Something to think of when
considering historic Bière de Garde?
Finally, I think it may be helpful to contextualize historic Bière de Garde by considering Cantillon's Iris. Perhaps this is a bit of a tired reference. When considering the above BdG-Saison comparison, I know I frequently say something to this effect and it is also in the De Baets chapter on Saison history in Farmhouse Ales. But I think the similarities are sufficient to bring it up again. Both are 100% malted barley (even more so - malt of about the right color) and also turbid mashed. The hopping rates are similar (though BdG was hopped a bit more and Iris is dry hopped). They both have a long boil and then are cooled in a coolship. Of course there are the important differences that Iris is spontaneously fermented while BdG was pitched with a mixed culture, Iris uses some aged hops, and Iris is aged longer. But still I think Iris probably falls closer to ~1900 BdG than many other modern beers would.

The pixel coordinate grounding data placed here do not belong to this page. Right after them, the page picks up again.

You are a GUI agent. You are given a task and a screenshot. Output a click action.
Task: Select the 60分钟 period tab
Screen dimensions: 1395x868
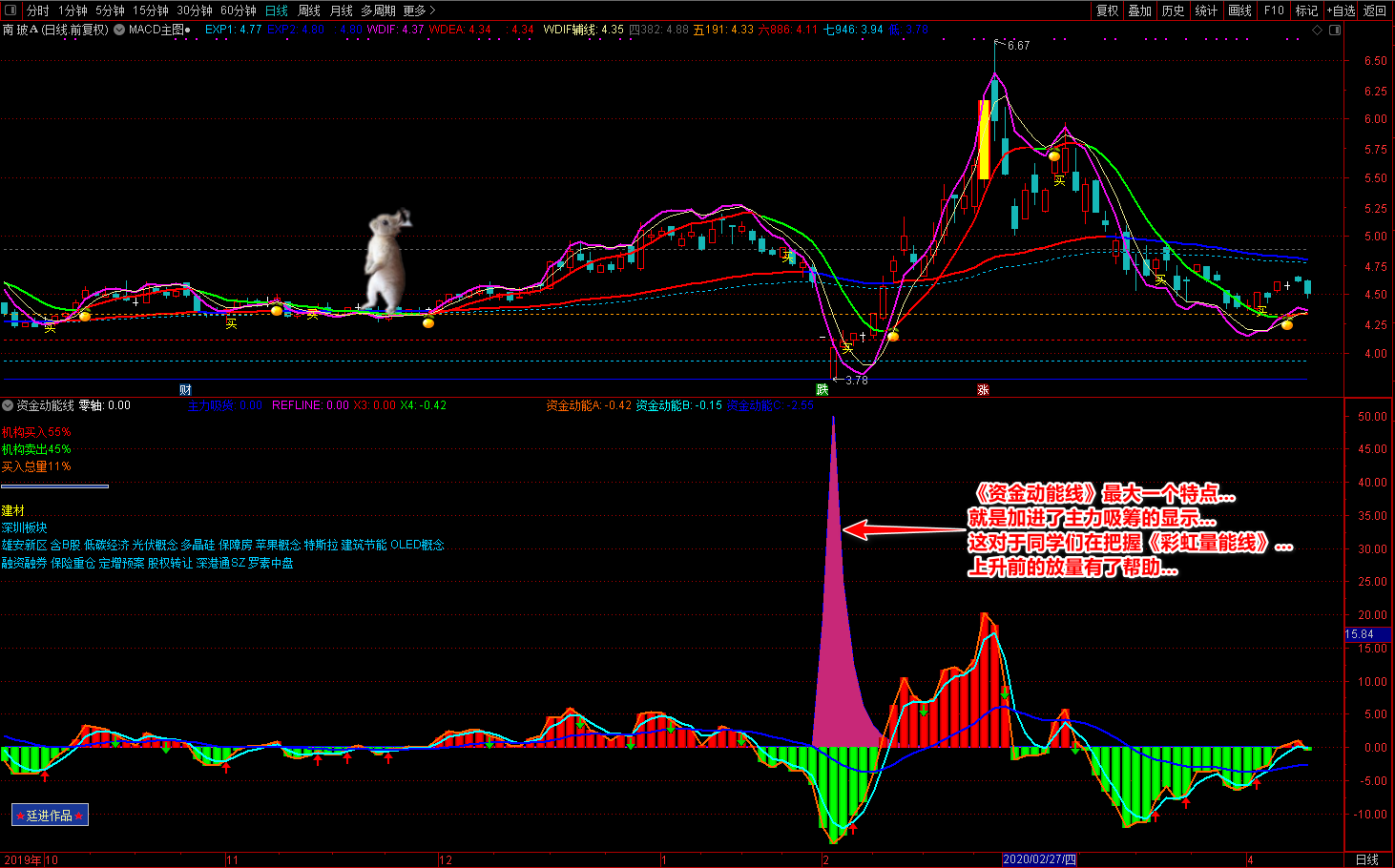click(x=238, y=10)
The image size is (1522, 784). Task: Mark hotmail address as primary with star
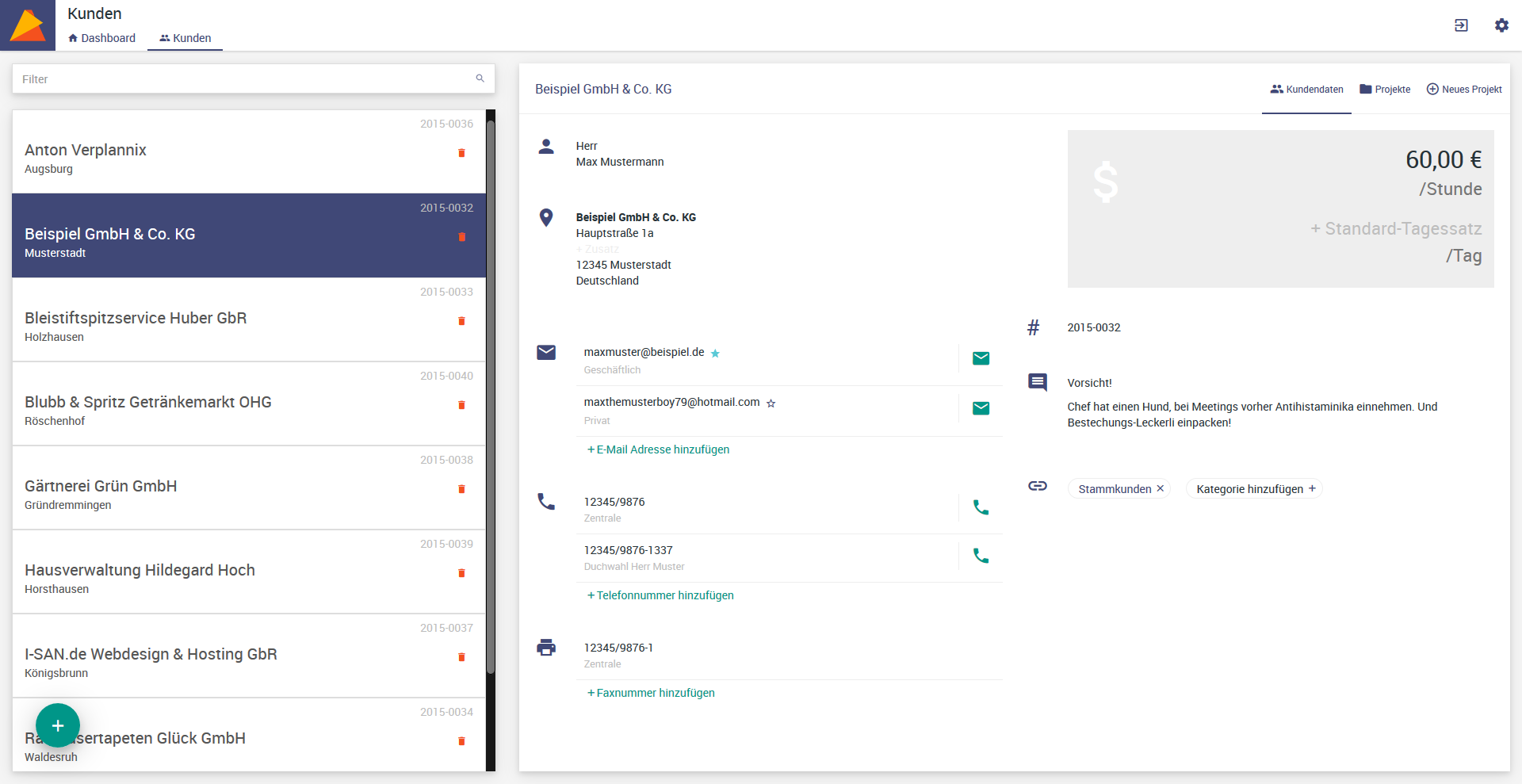click(x=771, y=403)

This wraps up a historic Bière de Garde brewday. Hopefully you found that informative, and it helped to differentiate the modern and historic (1850-1910) beers using this name. Here are links to other posts on the blog discussing Bière de Garde, both of which are also linked in the text above:

-Thoughts on Evans, 1905
-Introductory thoughts on BdG

Lacambre (1851). Traité Complet de le Fabrication des Bières...
Bauby & Fournier (1868). Guide Raisonné de la Fabrication de la Bière.
Figuier (sometime in the 1870s, I'm not sure of the exact date). Les Merveilles de l'Industrtie...
Cartuyvels & Stammer (1879). Traité Complet Théorique et Pratique de le Fabrication de la Bière et du Malt
Boulin (1889). Manuel Pratique de la Fabrication de la Bière.
Moreau & Levy (1905). Traité Complet de le Fabrication des Bières...
Evans (1905). The Beers and Brewing Systems of Northern France.
Petit Journal du Brasseur (1910).
Mulo (I don't know the year). Brasseur ou Art de Faire Toutes Sortes de Bières.
Thanks also to Daniel Thiriez and Yvan De Baets for conversations that helped with organizing my thoughts about these beers.


  1. I'm not convinced that 'spontaneous' fermentation at Cantillon involves much more than racking wort into their inoculated barrels. And of course the beer would have been stored in barrels. Nice article and good connection to Iris.

    1. Thanks Luke.

      Regarding spontaneous fermentation, I think there is a valid point to be made that barrels are important for inoculation as well. But I think there some anecdotal evidence suggesting that there is likely more than just barrels inoculating the wort. For example, lambic going into "new" (to the brewery) barrels still produce lambic of the nature of that brewery. And Cantillon wort fermented at other producers still behaves "Cantillon-y". So I do think barrels are important, but I'm not convinced at the moment that they are the exclusive source of inoculant.

      It would be good to see more study on this sort of topic though.